Beyond this point the cave takes on more vertical dimensions, two short pitches a long rifty passage designed to test the finest traversing technique and the final two pitches, or so we thought. Something was not quite right. A niggling, confused and embarrassing thought occurred, "There is another pitch we haven't put a rope in for." And we hadn't.

Oh the shame of it all, within a cobbles throw of the bottom and not enough rope because we had not done our homework properly. How would we explain this away to the Farm Animals. The slagging would be relentless at the weekend. We mulled over the options. Least inviting was going to the entrance and getting the handline, even worse was to tell a lie but no, we could not stoop to those levels of scurrilous, bad behaviour. With desperation taking over Paul moved into a mode of potholing best described by Hugh St. Lawrence as "dubious tactics". At the top of the pitches we removed the traverse line and made the Y-hang into a rebelay then pulled tight the rope to the top of the final pitch to another "dynamic belay" requiring a unique bridging move to pass it and a free hang was gained to the bottom of the chamber... almost.

There we were less than six feet from the bottom with no hope of ever getting on the rope again if we untied the knot and jumped the last bit in sheer desperation. So near and yet miles away for all it was worth, within spitting distance but an impossible leap all for another metre of rope we didn't have.

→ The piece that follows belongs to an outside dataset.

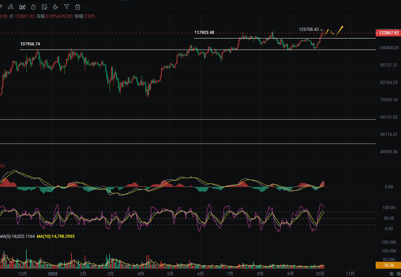This screenshot has height=277, width=401.
Task: Click the trash delete drawings icon
Action: [x=78, y=7]

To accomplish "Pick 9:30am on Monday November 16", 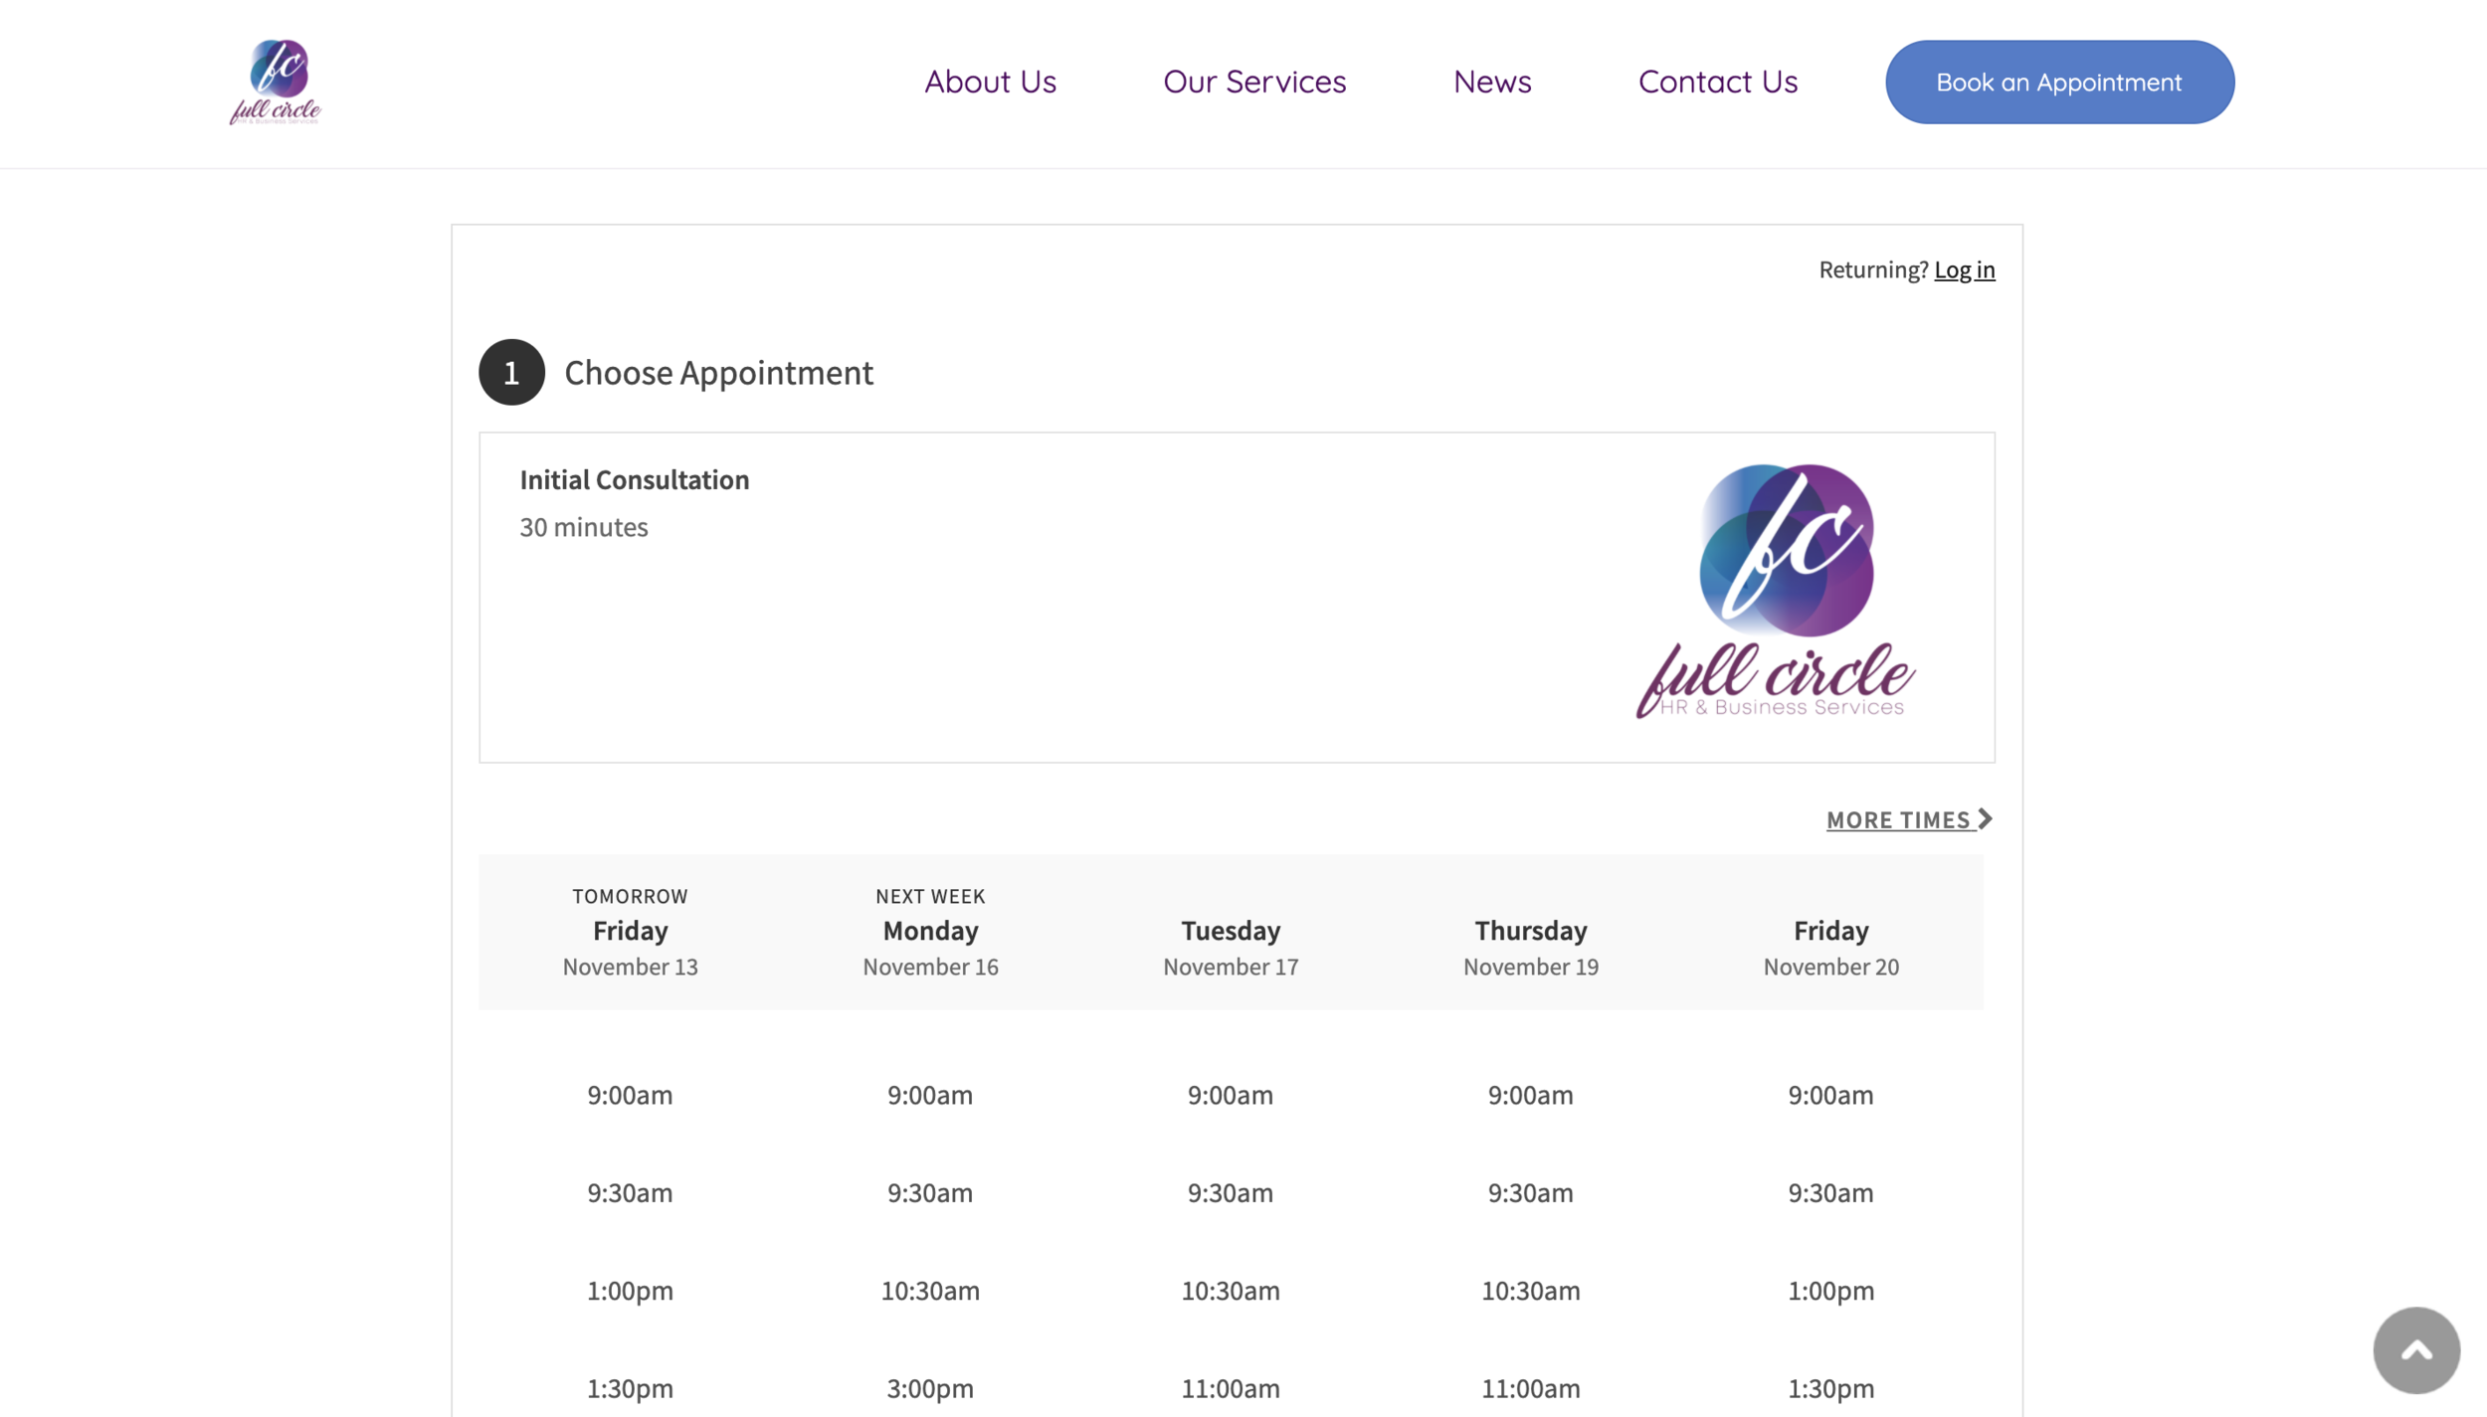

But our team were not to be beaten quite so easily as we scanned the horizon for a glimmer of hope. Off in the distance was a small ledge, an unstable slab jutted out from the boulder pile which forms one wall of the final chamber. Just to give that extra bit of length that we needed a sling was larks-footed to the end of the rope around a suspicious looking knot to which was tied one of the bandoliers for the maillions. Kicking off from the wall a pendulum was achieved and the assorted junk tied onto the end was hurled over the slab at full stretch. It held and we gingerly belayed the rope to the rubble and came down cautiously.

We had made it to the bottom and set off into Henslers Master Cave for Echo Rift consoling ourselves that if we couldn't find laboratory work then there was a space for us in the circus trapeze act (doubling as the freak show no doubt!). At Echo Rift we had the chance to refresh our repertoire of farmyard animal noises with Claires impersonation of a mad cow deserving special mention.

Returning back was something of a pig with every squeeze and rift sapping our energy however it provided us with a good opportunity to teach the new club tackle-sacs some bad habits and unprintable language. By the time the ducks were reached we were both totally knackered and we hungrily devoured the last of the chocolate before plunging in. Some planning is required before diving in, best demonstrated as Pauls nose dredged up some gravel from the ducks floor and he tried to drink the pool dry. Eventually we hauled the tackle up to the entrance with arms pumping and panting like a rabid dog. "Good trip, crap cave." Claire decided.

Inspired, the team set off back to Clapham with fire in their bellies ready to tackle the intricacies of Brown Hill Pot which was next on the hit-list. However first the more important matter of mulling over a fine days potholing over a pint of hot tea.